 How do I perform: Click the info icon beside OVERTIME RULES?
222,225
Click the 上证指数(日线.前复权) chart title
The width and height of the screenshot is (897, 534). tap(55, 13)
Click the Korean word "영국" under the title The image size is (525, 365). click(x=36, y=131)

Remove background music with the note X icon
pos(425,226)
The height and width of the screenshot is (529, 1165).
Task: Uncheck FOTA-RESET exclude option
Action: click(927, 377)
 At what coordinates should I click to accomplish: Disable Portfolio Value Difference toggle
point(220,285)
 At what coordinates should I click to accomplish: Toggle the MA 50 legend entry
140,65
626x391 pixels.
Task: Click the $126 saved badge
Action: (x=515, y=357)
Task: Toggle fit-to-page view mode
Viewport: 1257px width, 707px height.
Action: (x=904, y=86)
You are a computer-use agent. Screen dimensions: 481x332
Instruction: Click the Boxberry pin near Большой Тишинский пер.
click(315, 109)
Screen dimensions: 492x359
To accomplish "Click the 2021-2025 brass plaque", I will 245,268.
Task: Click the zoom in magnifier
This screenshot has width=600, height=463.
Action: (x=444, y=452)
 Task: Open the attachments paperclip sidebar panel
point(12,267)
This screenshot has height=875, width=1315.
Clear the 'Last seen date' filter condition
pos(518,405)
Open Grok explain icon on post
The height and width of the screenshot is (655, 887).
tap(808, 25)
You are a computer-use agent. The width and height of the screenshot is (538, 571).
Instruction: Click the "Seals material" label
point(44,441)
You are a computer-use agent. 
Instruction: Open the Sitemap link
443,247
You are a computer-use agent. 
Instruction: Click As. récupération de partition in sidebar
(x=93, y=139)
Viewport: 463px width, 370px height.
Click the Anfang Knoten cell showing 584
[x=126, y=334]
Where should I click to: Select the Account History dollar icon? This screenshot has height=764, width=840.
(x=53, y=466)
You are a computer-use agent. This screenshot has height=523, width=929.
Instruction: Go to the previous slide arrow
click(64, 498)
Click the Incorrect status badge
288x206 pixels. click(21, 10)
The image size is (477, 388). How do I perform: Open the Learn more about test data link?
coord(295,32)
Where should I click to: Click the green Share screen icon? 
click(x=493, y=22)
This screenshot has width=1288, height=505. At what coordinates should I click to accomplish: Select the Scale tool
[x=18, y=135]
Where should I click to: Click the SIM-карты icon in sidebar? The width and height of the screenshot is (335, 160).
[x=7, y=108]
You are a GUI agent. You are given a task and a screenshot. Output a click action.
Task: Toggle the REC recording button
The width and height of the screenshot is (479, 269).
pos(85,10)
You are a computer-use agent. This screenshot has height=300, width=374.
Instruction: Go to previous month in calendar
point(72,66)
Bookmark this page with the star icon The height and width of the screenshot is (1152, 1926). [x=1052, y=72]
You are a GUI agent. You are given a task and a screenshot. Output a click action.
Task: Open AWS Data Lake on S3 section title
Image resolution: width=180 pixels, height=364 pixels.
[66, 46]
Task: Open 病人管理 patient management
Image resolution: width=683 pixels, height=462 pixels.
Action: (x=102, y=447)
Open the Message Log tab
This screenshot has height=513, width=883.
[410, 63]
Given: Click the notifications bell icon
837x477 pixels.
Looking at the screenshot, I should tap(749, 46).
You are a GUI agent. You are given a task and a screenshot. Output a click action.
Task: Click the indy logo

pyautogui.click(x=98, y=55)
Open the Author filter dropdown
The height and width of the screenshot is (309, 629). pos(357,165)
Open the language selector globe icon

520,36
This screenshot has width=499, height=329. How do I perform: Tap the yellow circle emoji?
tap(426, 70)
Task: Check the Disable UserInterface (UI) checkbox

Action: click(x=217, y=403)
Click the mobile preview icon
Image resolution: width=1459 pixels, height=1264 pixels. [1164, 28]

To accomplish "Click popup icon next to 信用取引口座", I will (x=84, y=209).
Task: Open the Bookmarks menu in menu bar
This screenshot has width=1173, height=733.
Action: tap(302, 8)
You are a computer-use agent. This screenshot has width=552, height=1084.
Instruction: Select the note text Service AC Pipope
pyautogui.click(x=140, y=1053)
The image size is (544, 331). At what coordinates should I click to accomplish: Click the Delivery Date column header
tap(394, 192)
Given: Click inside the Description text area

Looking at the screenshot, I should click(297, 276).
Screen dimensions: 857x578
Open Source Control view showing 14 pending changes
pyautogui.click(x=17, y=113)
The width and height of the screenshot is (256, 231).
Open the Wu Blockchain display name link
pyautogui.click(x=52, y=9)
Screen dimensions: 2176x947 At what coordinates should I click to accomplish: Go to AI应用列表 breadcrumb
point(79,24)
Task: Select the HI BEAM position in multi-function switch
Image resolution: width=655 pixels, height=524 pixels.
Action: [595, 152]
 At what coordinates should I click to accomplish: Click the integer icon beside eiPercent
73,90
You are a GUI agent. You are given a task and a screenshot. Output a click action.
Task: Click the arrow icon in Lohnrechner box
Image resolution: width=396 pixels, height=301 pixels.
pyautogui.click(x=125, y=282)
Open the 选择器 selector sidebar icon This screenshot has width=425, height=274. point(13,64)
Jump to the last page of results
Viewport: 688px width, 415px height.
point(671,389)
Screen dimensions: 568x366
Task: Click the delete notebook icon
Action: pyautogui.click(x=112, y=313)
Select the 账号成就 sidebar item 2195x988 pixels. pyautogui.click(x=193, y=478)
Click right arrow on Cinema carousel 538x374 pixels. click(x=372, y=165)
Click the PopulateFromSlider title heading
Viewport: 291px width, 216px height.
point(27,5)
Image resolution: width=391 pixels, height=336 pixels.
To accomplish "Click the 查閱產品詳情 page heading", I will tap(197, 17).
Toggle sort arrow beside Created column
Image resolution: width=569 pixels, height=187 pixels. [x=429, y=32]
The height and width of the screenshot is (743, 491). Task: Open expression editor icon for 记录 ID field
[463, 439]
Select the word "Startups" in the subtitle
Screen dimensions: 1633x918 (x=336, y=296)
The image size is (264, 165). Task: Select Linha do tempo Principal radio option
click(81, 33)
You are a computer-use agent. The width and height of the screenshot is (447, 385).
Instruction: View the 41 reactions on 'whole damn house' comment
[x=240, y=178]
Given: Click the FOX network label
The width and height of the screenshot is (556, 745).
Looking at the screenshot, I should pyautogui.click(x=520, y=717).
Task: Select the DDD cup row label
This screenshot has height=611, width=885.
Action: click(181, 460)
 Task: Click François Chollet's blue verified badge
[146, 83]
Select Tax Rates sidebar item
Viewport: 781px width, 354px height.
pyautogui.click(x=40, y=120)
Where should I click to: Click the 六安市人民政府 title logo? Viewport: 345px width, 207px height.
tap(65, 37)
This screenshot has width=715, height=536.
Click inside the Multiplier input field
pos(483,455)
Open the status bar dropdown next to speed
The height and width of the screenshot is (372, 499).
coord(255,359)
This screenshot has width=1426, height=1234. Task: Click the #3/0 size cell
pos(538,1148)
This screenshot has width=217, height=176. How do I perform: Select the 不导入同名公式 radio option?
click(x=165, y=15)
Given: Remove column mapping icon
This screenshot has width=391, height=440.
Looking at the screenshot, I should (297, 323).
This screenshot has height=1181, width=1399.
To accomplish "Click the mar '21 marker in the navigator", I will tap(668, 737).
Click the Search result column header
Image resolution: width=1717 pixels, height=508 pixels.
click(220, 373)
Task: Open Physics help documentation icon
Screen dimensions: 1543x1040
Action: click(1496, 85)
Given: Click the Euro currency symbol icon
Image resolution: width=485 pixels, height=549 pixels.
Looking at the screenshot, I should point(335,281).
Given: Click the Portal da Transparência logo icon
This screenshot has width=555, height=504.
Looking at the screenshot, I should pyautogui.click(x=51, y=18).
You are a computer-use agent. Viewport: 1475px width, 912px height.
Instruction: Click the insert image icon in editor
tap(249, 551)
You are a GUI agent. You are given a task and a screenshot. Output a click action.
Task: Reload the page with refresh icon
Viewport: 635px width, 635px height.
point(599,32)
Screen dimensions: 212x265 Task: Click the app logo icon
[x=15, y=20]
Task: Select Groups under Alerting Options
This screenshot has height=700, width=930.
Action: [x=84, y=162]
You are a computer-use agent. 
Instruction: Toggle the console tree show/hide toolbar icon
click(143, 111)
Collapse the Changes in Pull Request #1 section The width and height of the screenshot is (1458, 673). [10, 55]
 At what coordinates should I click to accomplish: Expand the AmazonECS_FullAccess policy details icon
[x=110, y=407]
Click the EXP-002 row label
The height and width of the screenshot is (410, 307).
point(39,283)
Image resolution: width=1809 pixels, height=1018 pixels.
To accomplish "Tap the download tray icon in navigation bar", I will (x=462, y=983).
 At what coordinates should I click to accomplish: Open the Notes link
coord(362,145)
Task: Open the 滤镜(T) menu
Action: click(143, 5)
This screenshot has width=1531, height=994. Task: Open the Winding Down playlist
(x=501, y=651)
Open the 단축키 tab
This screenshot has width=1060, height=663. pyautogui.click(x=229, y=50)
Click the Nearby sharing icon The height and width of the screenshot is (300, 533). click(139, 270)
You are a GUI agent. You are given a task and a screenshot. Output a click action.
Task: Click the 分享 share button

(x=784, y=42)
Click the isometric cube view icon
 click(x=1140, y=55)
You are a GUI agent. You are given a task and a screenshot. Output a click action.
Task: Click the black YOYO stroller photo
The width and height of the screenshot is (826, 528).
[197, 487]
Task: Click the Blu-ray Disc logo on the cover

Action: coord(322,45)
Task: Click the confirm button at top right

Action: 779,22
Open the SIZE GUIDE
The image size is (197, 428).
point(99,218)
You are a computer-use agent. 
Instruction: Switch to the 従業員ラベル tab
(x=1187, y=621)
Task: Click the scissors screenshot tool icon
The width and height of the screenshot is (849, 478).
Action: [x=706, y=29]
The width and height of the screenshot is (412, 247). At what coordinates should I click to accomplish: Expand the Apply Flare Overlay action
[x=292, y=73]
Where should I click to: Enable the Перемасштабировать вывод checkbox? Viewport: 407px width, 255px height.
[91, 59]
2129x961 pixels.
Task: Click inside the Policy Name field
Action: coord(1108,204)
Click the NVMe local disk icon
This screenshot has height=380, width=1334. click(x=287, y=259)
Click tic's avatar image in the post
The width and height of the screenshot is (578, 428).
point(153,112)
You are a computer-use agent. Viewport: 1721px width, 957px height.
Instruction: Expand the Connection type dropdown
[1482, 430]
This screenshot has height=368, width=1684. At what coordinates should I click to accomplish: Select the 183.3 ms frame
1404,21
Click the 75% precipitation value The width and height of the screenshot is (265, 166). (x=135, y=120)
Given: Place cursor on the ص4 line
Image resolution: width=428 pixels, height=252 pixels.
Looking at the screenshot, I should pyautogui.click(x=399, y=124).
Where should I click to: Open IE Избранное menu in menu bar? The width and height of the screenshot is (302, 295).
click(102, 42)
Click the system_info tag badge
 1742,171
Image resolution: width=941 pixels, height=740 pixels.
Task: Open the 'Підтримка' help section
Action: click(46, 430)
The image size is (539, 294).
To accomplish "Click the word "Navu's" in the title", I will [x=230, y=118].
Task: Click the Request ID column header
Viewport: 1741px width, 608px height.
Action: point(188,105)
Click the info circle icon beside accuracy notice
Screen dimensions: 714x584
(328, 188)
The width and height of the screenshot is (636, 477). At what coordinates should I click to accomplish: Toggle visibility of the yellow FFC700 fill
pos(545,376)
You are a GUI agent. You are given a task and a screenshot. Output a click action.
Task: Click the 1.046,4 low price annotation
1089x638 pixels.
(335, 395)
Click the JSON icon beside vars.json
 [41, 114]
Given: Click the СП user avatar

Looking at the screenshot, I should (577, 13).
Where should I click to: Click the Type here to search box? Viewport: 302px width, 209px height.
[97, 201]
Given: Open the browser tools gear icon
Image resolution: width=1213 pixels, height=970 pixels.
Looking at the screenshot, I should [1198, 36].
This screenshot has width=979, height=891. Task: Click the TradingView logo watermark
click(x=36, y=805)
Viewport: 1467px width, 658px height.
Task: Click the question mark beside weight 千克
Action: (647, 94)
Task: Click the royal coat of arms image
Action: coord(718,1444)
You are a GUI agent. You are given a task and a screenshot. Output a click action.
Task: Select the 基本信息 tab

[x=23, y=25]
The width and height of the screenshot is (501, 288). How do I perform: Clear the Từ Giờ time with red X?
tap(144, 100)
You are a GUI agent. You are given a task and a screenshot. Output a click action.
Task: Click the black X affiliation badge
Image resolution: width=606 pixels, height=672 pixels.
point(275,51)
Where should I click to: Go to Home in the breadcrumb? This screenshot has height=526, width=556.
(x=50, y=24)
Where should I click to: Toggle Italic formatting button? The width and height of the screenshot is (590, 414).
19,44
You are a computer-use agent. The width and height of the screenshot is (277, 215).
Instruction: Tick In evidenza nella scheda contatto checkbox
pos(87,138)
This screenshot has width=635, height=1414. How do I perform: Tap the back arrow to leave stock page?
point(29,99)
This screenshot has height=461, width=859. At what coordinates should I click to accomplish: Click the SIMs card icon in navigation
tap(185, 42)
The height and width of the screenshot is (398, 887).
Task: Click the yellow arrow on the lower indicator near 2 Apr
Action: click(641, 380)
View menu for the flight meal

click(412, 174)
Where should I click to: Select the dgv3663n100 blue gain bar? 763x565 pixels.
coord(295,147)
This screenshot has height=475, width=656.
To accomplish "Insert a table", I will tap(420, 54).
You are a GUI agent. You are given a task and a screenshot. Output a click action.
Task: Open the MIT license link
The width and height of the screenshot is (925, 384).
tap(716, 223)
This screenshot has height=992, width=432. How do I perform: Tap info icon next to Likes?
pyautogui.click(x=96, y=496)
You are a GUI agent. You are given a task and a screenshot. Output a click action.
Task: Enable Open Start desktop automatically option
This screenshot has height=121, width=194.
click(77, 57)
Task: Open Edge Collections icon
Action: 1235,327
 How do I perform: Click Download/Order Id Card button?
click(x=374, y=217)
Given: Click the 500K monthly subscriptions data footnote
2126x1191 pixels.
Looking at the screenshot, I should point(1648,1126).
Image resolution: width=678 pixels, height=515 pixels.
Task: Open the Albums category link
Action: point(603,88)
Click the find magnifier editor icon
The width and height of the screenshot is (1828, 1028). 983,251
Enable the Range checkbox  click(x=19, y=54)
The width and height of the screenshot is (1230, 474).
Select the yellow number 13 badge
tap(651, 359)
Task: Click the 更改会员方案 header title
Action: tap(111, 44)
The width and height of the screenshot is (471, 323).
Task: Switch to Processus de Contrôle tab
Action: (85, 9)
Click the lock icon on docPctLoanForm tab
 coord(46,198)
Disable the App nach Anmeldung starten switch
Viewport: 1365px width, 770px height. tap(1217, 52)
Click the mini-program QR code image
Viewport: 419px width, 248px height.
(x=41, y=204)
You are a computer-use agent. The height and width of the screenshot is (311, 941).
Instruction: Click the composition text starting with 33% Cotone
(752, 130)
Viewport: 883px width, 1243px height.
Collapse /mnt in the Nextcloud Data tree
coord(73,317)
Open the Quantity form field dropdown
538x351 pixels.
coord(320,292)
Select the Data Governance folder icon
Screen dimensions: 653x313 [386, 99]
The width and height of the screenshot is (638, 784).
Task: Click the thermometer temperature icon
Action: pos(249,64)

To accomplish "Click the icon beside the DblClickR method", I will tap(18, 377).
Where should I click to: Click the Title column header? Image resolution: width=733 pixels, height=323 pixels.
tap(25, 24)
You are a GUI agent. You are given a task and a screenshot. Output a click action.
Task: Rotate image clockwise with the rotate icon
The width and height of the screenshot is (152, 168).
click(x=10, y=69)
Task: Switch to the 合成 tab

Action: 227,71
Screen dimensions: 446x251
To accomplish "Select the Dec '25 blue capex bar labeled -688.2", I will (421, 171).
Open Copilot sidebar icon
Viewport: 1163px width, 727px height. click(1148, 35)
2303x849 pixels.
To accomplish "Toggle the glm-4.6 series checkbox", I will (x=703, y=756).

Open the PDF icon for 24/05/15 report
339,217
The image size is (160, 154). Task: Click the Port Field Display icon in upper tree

* [Goal]:
Reproduce the records above verbatim, everything from the line containing "This screenshot has width=217, height=176." down to the line containing "will tap(668, 737).", with both of those lines included.

* [Answer to the task]:
This screenshot has width=217, height=176. How do I perform: Select the 不导入同名公式 radio option?
click(x=165, y=15)
Given: Remove column mapping icon
This screenshot has width=391, height=440.
Looking at the screenshot, I should (297, 323).
This screenshot has height=1181, width=1399.
To accomplish "Click the mar '21 marker in the navigator", I will tap(668, 737).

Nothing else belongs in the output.